Outside of the odd bout of scare-mongering, socialism is a term with little currency in American political discourse. Only one member of Congress openly embraces the term. The Socialist Party itself was already a spent force by 1936 (when it barely outpaced the Prohibitionist Party). Since the end of the Cold War, America’s radical left has been marginalized by the Democratic Party and policy elite, and turned instead to anarchism and a vague kind of anti-corporatism.

However, socialism’s reputation is making a comeback, at least among the young. If Millennials need any pointers, the avowedly socialist editorial board of Jacobin is happy to oblige. Founded two years ago by Bhaskar Sunkara (then 21 years old), the magazine aims to reinvigorate America’s left with writing that is practical, accessible, and very radical. The enterprise so far has been surprisingly successful. Today, its Web site gets around 250,000 unique views a month. Sunkara decided the project would get boring if left entirely online and so financed a print magazine from a handful of subscriptions and $2,000 from his own pocket. Today the magazine has more than 2,000 subscribers, including influential activists, labor leaders, and some of the very mainstream media figures it occasionally targets. (Full disclosure: I periodically contribute to Jacobin.) The press is paying attention.

Last week, Sunkara and I spoke in a non-descript Manhattan office building overlooking the statue of the Wall Street Bull. Read on for the secrets of Sunkara’s origins, Jacobin’s engagement with liberals, and the political legacy of Michael Harrington, the last socialist to make a stir in the intellectual scene.

—Jake Blumgart


Jake Blumgart: Who is Jacobin’s intended audience? You don’t really seem to be trying to engage with conservatives.

Bhaskar Sunkara: The intended audience is connected to the two distinct goals of Jacobin. The first is an intra-left goal to reassert the importance of class and Marxist analysis in the context of an increasingly anarchist-inflected left. We aren’t dogmatic and orthodox, we don’t think the old ways of organizing and thinking are the way forward, but we’re committed to adapting those ways of thinking to new material realities.

**Stated exercise A:**
Answer these questions using the article about Jacobin magazine:
(i) Which party did the Socialist Party barely outpace in 1936?
(ii) How much of his own money did Sunkara put toward financing the print magazine?
(iii) What did the Manhattan office building where the interview took place overlook?
**Stated exercise B:** Write out the part of the article about Jacobin magazine starting with "Last week, Sunkara" and going on through "new material realities.", word for word.
**Stated exercise C:** Resume the article about Jacobin magazine after its last sentence, carrying on Sunkara's reply in the interview.

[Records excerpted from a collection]

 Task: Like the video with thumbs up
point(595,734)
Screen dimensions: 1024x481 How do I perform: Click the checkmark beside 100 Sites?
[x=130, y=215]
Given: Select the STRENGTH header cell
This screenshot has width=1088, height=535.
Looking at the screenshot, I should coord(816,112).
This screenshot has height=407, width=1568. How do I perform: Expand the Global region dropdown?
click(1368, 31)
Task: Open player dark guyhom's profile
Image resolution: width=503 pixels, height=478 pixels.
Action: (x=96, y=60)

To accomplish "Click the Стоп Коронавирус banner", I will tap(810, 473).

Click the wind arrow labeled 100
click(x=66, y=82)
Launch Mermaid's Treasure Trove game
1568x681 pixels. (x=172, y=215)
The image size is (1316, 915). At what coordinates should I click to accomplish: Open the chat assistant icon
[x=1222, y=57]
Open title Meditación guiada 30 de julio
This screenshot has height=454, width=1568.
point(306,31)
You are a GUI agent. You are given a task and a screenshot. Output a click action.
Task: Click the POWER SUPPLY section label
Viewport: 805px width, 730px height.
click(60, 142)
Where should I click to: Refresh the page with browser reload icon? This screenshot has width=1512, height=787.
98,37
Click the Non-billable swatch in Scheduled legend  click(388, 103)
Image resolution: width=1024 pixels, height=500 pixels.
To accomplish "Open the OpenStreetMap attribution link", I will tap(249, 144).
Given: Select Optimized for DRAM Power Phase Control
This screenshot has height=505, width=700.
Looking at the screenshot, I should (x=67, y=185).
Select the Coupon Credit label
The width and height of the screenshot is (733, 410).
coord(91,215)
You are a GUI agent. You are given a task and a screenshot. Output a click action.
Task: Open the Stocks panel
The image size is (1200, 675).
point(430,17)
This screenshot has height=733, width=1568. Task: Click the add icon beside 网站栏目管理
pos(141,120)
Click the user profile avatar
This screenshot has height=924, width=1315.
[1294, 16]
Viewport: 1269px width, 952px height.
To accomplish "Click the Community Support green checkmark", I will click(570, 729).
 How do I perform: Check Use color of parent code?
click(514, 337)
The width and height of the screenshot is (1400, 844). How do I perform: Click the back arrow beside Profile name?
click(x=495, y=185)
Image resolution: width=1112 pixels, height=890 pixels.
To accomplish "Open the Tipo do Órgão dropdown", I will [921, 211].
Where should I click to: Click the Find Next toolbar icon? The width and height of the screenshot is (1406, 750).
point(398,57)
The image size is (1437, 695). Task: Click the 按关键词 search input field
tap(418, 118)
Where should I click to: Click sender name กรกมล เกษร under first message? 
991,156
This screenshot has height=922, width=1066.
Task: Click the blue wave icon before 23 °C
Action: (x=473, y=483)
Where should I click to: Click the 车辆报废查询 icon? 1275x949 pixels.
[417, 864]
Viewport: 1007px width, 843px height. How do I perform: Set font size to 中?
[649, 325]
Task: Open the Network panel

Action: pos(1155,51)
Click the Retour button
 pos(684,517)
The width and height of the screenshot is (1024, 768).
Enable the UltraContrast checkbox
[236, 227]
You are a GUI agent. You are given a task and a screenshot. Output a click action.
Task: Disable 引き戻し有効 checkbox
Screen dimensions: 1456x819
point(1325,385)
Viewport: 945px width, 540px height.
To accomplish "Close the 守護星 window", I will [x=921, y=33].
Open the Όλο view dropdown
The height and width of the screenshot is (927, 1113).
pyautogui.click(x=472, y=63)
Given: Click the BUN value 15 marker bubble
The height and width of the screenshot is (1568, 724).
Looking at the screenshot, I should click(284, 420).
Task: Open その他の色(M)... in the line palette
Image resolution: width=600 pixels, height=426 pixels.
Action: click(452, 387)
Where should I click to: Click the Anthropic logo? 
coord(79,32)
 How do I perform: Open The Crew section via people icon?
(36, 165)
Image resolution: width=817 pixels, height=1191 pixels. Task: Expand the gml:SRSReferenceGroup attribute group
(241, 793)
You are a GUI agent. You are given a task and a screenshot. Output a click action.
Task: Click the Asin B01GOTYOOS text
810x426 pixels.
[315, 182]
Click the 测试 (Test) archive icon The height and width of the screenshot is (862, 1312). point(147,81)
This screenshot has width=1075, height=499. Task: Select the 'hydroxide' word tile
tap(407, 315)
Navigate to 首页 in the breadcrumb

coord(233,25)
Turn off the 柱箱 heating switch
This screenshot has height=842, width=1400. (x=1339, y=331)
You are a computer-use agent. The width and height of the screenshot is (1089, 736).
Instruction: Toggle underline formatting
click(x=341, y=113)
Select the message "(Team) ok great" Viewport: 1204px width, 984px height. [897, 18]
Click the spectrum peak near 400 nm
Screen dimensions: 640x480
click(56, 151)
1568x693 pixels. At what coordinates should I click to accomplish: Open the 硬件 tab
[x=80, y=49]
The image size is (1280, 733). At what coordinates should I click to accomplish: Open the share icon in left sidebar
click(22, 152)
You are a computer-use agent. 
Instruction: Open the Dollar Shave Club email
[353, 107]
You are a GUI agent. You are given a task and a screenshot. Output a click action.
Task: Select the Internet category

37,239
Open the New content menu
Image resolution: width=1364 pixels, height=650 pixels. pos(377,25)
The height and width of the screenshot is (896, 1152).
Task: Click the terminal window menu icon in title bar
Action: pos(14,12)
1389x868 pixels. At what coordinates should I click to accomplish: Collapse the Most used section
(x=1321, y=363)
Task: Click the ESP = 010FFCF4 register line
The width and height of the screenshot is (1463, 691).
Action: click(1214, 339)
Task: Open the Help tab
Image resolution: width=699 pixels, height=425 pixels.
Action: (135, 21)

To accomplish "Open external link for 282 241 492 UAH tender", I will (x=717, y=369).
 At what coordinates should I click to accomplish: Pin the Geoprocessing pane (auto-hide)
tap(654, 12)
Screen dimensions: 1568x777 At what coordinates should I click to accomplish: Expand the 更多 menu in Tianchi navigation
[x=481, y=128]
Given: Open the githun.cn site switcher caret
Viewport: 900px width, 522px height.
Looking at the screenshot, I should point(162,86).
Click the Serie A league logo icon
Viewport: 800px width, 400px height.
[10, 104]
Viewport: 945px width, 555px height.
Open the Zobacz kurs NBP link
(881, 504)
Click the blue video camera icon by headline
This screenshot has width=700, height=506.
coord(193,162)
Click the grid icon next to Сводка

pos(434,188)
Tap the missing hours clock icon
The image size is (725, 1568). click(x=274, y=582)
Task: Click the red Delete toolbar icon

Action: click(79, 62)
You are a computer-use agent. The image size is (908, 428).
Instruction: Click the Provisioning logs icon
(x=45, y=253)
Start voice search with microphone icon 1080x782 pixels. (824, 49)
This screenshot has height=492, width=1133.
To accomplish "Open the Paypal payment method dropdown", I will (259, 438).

**Final result A:**
(i) The Prohibitionist Party.
(ii) $2,000.
(iii) The statue of the Wall Street Bull.

**Final result B:**
Last week, Sunkara and I spoke in a non-descript Manhattan office building overlooking the statue of the Wall Street Bull. Read on for the secrets of Sunkara’s origins, Jacobin’s engagement with liberals, and the political legacy of Michael Harrington, the last socialist to make a stir in the intellectual scene.

—Jake Blumgart


Jake Blumgart: Who is Jacobin’s intended audience? You don’t really seem to be trying to engage with conservatives.

Bhaskar Sunkara: The intended audience is connected to the two distinct goals of Jacobin. The first is an intra-left goal to reassert the importance of class and Marxist analysis in the context of an increasingly anarchist-inflected left. We aren’t dogmatic and orthodox, we don’t think the old ways of organizing and thinking are the way forward, but we’re committed to adapting those ways of thinking to new material realities.

**Final result C:**
But there is another goal, which is more directed to the general public and—I don’t think I’ve put it this crassly before—to liberals: articulating radical left ideas and doing so in a way that is clear and accessible. The pieces are meant to be uncompromising in content but informed, accessible, and in good faith. Over the course of the project, this attempt has been wildly successful. We may get furious cries from the left for getting attention from people such as Christopher Hayes, Reihan Salam, Andrew Sullivan, and whatnot. But that’s part of our intended purpose. We don’t want a world where Hayes and Katrina vanden Heuvel are the de facto left in this country. That’s not saying anything against them; they are principled social democrats. That’s a lot for the American context. But by existing and getting the amount of mass media attention we get—from Rolling Stone to the New York Times—we’re visible reminders of a long-forgotten, and uncompromisingly socialist, political tradition. We are also trying to bring a radical perspective on politics and economics to our predominately young audience, while other publications from our generation are focused more on culture. It’s very much in the tradition of the Second International radicals—Kautsky, Lenin, Luxemburg, and their contemporaries weren’t academics.

That’s not saying that those frameworks don’t have their place, and I love publications like n+1 and the like, but I’m talking about poverty critiques that feel like they have to start with a hook from The Wire. I think that’s bullshit. I think we can just write the essay on poverty and include a few line graphs in it. I think the left can do with a dose of empiricism and that our ideas can stand-up next to others by virtue of their seriousness.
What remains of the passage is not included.